A plume of highly lethal PFAS, PFOS, and 1,4-dioxane contamination has been uncovered in downgradient wells within the town landfill. The contaminants, commonly called “forever chemicals,” cannot be broken down by the human body or the environment.
According to a statement from the Brookhaven Landfill Action and Remediation Group, or BLARG, exposure to these chemicals “has been linked to some cancers, immune, fertility, thyroid and other health conditions.”
NYSDEC is requiring Brookhaven to begin assessing the current damage and determining a course of immediate action. The town is set to issue a notice to the public detailing the extent of the situation, its effect on local wildlife and communities and the next step in removing and properly disposing of the chemicals. Brookhaven will also hold a public forum to gather community feedback.
BLARG’s statement considered NYSDEC’s action “a day late and a dollar short.”
Kerim Odekon, a BLARG member, stated, “The only news is now DEC acknowledges the problem, which community members have raised to NYS and the town for years.”
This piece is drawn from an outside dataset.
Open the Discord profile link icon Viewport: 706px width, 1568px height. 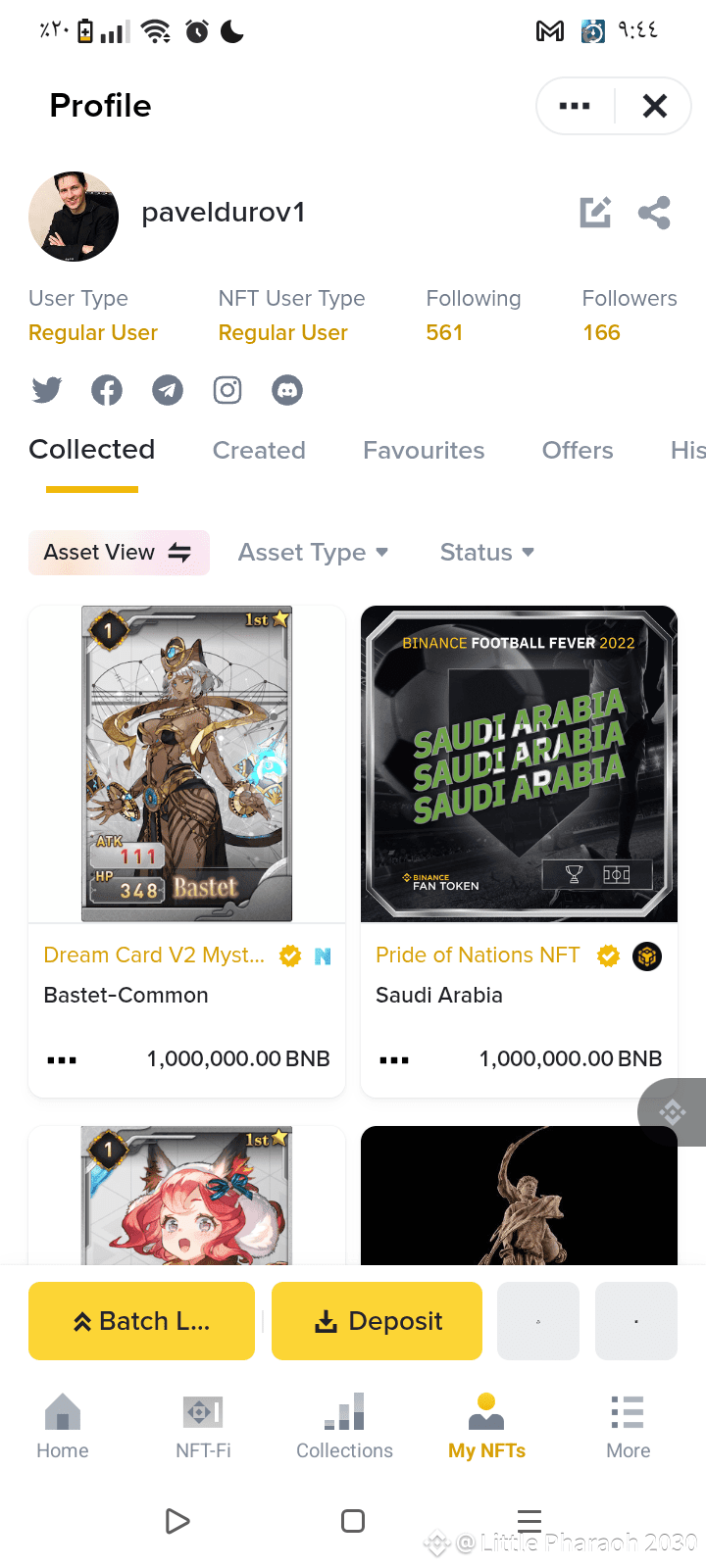coord(287,390)
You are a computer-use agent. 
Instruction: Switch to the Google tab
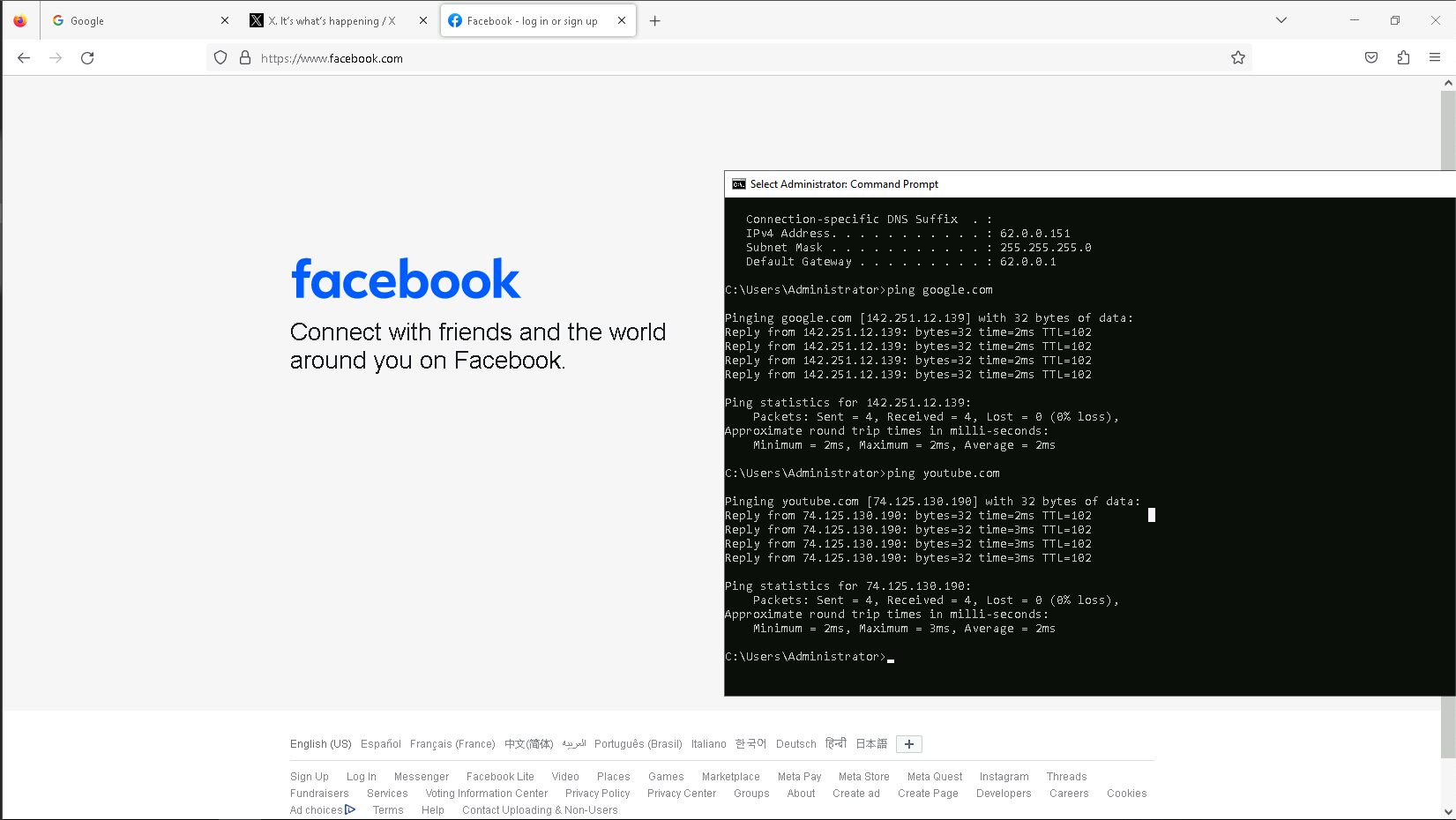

Although NYSDEC determined the PFAS levels present “no new threats to drinking water,” community members are still concerned about the long-term effects on private water sources and wildlife.
Town Councilmember Jonathan Kornreich (D-Stony Brook) said he believes the fault should not be placed on the town exclusively, maintaining that “there is no question that the state has to step in as well,” he said.
Kornreich also noted the role of individual consumers and community members in remediating the issue.
“We have to figure out our role in the larger question — that most of us dispose of large amounts of garbage every day,” he said, adding that consumers should consider how they as individuals contribute to the root problems.
The landfill is set to cease collection of certain trash and demolition debris by December 2024. Once the landfill reaches its capacity, the next step is to transfer out ash, potentially adding years to the timeline for full-scale closure.
BLARG continued to urge that the Brookhaven Landfill be shut down sooner rather than later, suggesting that the plume has gone too far.
“The first step is to set a closure date for the Brookhaven Landfill,” the BLARG statement reads, adding, “DEC must step in to set a date for the closure of the landfill.”